— start —

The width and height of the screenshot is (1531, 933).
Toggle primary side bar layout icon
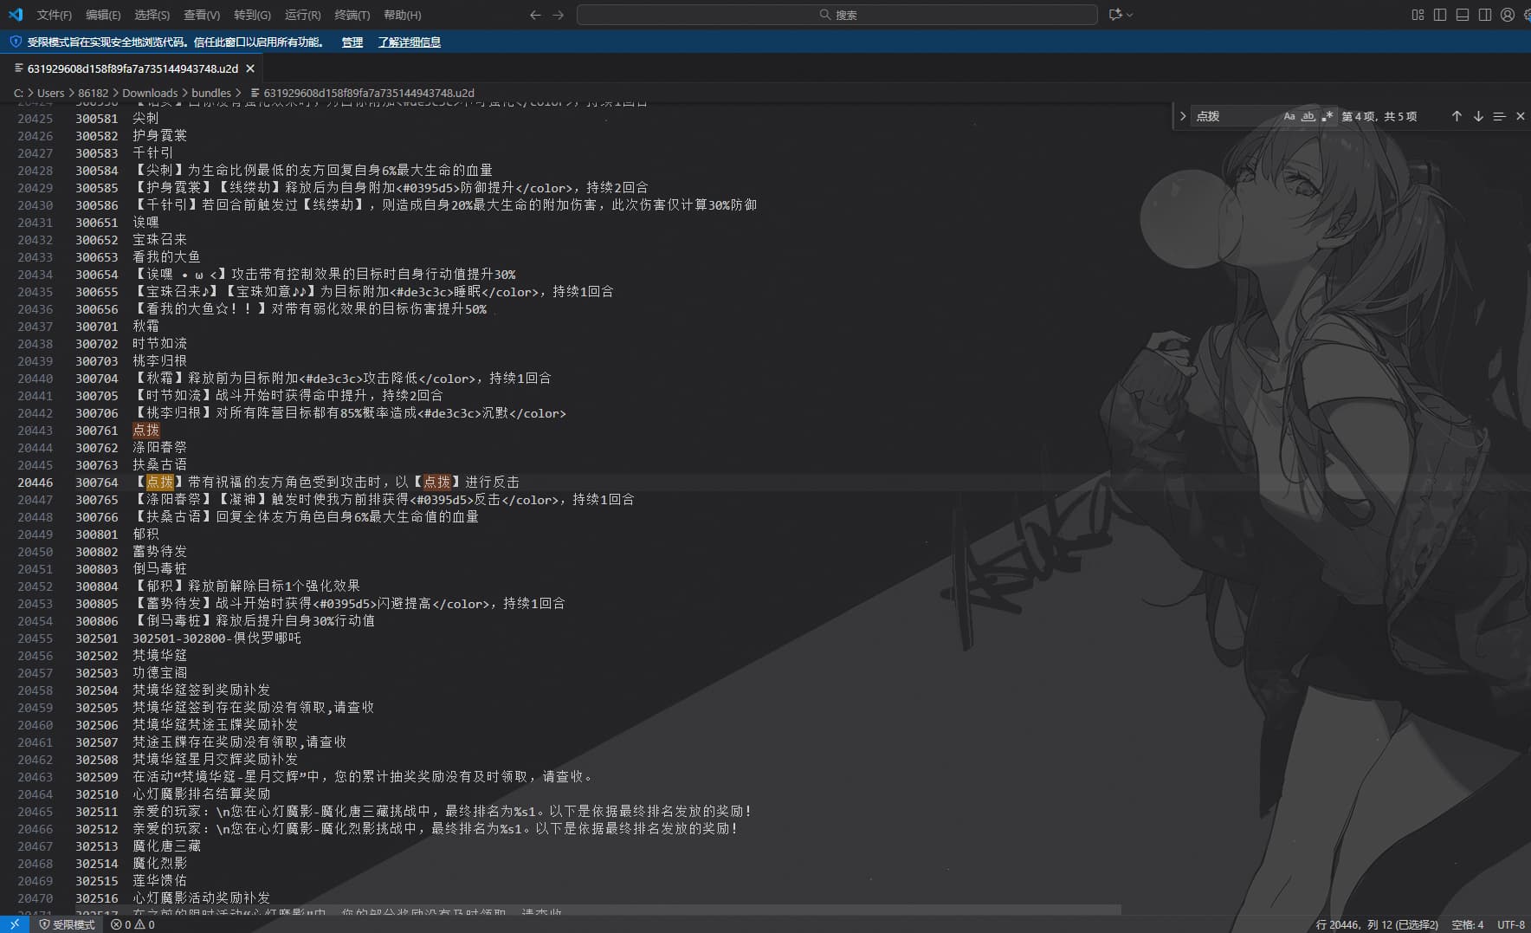tap(1440, 15)
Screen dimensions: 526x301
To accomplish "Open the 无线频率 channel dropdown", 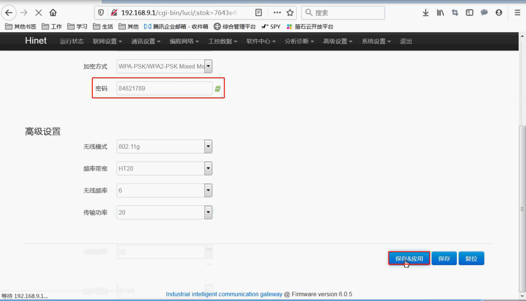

— end —

→ **Instruction**
Return each line of the rows above verbatim, leaving out the pictures.

→ **Result of this exercise**
The width and height of the screenshot is (1531, 933).
Toggle primary side bar layout icon
tap(1440, 15)
Screen dimensions: 526x301
To accomplish "Open the 无线频率 channel dropdown", 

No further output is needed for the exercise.